HARGA saham PT Telekomunikasi Indonesia Tbk (TLKM) mengalami penurunan sekitar 10% menjadi Rp2.615 per saham pada Kamis (30/4), atau sehari sebelum liburan panjang akhir pekan lalu, dibandingkan harga pada awal pekan lalu sebesar Rp2.905 per saham. Itu mengakibatkan kapitalisasi pasar Telkom turun drastis sebesar Rp29 triliun, yaitu dari Rp293 triliun menjadi Rp264 triliun.
Selain karena kecenderungan penurunan transaksi di Bursa Efek Indonesia (BEI), banyak pihak yang memperkirakan penurunan itu disebabkan oleh ketidakpastian proses transaksi PT Dayamitra Telekomunikasi (Mitratel), anak usaha Telkom yang bisnisnya bergerak di bidang menara telekomunikasi.
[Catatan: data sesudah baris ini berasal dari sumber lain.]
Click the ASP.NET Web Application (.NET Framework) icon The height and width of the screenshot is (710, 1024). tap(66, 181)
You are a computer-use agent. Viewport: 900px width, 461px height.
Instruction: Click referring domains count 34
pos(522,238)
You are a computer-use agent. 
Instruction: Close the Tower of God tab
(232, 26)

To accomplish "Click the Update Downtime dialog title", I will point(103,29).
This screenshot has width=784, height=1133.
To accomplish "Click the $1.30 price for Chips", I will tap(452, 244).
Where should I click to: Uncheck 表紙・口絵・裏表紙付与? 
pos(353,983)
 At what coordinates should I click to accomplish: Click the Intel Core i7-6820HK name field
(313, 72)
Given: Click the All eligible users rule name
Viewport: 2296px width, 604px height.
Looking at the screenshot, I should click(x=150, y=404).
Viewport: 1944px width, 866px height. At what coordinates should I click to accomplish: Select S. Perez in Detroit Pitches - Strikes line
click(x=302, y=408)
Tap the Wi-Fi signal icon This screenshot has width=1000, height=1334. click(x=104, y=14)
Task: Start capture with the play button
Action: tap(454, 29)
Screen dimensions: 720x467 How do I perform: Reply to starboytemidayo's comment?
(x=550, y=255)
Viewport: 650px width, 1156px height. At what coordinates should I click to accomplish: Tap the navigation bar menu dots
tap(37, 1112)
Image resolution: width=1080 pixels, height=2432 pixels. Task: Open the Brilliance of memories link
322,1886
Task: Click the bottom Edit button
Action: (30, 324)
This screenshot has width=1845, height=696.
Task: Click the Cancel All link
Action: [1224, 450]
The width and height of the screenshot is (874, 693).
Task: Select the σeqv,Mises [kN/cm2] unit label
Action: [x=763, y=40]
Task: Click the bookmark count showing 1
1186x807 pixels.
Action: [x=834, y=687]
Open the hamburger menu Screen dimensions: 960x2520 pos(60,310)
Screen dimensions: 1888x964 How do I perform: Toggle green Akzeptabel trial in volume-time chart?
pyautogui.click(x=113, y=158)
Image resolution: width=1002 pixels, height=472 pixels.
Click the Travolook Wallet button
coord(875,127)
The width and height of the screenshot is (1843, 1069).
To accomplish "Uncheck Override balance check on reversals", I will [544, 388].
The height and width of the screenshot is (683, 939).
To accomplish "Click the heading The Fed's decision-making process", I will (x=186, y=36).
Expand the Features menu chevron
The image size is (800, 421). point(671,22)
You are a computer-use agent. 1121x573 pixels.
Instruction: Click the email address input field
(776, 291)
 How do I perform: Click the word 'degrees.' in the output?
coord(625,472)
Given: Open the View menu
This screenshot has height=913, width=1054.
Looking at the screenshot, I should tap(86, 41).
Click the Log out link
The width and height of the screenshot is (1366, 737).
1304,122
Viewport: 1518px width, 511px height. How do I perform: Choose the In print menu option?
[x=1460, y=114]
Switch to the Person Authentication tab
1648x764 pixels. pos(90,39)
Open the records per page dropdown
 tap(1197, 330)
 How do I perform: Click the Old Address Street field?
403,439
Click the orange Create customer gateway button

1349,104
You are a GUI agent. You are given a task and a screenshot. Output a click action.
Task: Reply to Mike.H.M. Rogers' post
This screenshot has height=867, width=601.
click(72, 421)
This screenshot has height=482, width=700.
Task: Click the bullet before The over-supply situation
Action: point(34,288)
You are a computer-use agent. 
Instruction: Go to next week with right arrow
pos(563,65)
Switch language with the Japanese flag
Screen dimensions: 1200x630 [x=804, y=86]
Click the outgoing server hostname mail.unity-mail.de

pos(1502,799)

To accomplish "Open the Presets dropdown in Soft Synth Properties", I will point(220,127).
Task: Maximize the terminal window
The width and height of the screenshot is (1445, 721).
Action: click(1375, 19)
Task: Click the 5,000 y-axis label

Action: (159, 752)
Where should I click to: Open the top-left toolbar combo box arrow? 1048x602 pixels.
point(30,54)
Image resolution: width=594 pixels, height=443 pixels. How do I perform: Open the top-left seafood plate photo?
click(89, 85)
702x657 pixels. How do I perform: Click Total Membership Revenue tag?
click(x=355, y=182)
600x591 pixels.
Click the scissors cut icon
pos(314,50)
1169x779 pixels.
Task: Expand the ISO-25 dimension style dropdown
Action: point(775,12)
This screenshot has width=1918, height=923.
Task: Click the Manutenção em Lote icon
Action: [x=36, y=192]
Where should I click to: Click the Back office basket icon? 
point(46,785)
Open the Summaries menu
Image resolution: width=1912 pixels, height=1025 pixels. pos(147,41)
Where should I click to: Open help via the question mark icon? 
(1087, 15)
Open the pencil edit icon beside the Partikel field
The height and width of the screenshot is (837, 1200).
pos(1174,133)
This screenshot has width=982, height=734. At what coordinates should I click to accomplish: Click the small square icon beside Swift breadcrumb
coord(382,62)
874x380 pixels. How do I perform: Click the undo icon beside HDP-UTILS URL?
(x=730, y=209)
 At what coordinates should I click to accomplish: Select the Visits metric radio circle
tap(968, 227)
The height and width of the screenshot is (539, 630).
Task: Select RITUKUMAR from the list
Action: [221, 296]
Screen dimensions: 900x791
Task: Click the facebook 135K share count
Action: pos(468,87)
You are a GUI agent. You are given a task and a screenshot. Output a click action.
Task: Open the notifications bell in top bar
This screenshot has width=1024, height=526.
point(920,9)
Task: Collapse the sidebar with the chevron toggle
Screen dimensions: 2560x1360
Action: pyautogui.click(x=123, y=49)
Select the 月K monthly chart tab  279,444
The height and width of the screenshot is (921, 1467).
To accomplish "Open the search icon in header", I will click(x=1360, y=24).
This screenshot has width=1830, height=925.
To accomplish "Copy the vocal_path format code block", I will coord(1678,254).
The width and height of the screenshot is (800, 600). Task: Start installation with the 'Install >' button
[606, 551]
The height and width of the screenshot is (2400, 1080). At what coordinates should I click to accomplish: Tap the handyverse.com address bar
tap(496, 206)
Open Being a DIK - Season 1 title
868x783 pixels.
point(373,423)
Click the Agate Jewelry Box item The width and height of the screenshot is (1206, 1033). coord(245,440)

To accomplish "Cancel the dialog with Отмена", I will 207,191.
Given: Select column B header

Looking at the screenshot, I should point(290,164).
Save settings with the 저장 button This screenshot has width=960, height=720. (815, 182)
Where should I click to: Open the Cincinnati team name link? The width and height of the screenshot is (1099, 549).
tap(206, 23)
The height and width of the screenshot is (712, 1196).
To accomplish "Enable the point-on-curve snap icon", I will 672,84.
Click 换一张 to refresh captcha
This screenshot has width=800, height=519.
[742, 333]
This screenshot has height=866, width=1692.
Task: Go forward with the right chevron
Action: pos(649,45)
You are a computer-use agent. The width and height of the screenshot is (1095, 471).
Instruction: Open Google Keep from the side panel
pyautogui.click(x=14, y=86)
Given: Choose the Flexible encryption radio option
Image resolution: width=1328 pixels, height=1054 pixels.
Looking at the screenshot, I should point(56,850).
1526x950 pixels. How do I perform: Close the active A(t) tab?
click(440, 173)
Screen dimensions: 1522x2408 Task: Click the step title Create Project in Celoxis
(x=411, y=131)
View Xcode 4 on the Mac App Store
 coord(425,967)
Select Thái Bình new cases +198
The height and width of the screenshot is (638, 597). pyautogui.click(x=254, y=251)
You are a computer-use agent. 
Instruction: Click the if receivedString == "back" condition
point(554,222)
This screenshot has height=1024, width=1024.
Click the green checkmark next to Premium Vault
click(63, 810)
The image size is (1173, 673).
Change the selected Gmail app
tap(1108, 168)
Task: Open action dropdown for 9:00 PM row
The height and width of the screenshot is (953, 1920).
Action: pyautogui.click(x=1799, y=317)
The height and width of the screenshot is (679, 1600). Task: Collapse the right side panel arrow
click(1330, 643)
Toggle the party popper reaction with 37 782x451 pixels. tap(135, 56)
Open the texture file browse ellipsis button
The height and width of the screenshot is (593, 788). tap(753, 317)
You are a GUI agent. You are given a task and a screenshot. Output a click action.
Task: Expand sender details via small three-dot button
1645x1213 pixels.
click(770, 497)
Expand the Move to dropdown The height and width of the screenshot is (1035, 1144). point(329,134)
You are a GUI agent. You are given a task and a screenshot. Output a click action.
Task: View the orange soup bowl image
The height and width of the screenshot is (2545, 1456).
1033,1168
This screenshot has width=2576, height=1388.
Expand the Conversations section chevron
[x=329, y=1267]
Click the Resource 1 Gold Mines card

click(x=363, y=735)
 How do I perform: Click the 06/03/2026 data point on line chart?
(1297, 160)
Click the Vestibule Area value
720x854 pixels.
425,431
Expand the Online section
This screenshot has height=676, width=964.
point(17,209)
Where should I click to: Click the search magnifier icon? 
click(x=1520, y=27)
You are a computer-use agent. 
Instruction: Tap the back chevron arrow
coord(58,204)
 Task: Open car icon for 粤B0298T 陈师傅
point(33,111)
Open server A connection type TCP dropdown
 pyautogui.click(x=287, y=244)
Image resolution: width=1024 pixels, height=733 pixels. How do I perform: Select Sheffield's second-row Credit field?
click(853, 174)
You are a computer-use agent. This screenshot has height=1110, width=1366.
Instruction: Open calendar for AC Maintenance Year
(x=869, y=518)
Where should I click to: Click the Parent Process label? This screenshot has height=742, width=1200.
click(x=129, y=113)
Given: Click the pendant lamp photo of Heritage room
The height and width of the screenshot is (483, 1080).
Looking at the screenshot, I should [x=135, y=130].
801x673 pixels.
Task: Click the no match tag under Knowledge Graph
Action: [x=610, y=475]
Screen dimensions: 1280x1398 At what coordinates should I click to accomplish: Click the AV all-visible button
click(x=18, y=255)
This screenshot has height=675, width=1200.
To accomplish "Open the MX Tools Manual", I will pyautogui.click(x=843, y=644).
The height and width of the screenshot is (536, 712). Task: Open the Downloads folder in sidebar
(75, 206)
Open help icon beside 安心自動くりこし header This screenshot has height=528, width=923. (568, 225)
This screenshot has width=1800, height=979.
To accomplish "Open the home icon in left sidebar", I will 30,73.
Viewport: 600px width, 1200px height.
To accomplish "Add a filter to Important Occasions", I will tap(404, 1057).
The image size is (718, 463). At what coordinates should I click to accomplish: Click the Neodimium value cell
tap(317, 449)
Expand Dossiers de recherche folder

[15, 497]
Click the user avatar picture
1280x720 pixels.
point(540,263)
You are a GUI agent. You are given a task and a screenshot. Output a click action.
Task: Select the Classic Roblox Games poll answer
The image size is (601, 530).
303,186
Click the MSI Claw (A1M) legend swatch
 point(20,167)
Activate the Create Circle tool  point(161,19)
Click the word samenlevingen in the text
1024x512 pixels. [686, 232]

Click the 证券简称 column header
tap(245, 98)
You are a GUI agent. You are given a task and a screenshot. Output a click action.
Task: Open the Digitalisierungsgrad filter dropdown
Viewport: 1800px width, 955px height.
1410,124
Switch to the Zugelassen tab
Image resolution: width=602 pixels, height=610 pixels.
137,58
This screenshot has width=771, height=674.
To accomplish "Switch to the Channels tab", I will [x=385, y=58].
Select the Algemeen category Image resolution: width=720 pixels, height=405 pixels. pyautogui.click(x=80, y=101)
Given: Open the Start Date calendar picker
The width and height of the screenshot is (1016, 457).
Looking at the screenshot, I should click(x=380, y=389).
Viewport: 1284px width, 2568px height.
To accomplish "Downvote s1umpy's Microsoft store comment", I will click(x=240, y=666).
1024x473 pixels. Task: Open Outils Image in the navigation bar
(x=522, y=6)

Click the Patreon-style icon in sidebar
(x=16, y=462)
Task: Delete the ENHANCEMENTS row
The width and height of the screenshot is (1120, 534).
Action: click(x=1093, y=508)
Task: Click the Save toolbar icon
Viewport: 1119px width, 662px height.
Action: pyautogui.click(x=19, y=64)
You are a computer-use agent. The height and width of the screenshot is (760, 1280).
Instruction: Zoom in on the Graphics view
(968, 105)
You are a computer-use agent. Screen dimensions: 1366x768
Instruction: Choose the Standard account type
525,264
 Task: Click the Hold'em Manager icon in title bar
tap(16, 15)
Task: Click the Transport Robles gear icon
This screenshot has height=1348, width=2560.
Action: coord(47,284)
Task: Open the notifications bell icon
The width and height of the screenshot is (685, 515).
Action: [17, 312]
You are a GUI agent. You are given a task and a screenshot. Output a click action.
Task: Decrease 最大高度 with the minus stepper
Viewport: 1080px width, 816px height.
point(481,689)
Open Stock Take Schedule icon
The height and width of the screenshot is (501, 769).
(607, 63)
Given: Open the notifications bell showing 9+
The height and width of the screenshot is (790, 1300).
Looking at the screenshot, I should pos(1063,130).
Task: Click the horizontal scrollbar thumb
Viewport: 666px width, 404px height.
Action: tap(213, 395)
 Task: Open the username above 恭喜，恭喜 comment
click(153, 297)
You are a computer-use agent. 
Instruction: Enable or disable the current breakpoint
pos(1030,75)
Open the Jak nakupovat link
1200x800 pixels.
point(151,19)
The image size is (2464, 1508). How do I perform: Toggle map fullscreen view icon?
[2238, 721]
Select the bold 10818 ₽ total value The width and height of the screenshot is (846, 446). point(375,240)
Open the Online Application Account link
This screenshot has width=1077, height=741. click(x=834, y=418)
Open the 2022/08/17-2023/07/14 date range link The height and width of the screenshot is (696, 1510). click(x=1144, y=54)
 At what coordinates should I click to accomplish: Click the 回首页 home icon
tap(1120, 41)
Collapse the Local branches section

Dimana menurut rencana saham Mitratel tersebut akan dialih tukar (share swap) oleh PT Tower Bersama Infrastructure Tbk (TBIG).
Ketidakpastian transaksi tersebut timbul setelah muncul kesimpangsiuran berita-berita mengenai transaksi Mitratel yang dipicu oleh berbagai pernyataan pejabat dan politisi sehingga menimbulkan kegusaran investor terhadap saham Telkom. Akibatnya, harga saham TLKM sepanjang minggu lalu turun 10%, sementara Indeks Harga Saham Gabungan (IHSG) hanya turun 6,4%. Sebelumnya, Komisaris Utama Telkom, Hendri Saparini, kepada media mengatakan, masalah share swap masih dibahas di internal Telkom. Namun, berita yang belakangan beredar ternyata berbeda. "Belum ada yang bisa dishare ke publik," kata Hendri Saparini.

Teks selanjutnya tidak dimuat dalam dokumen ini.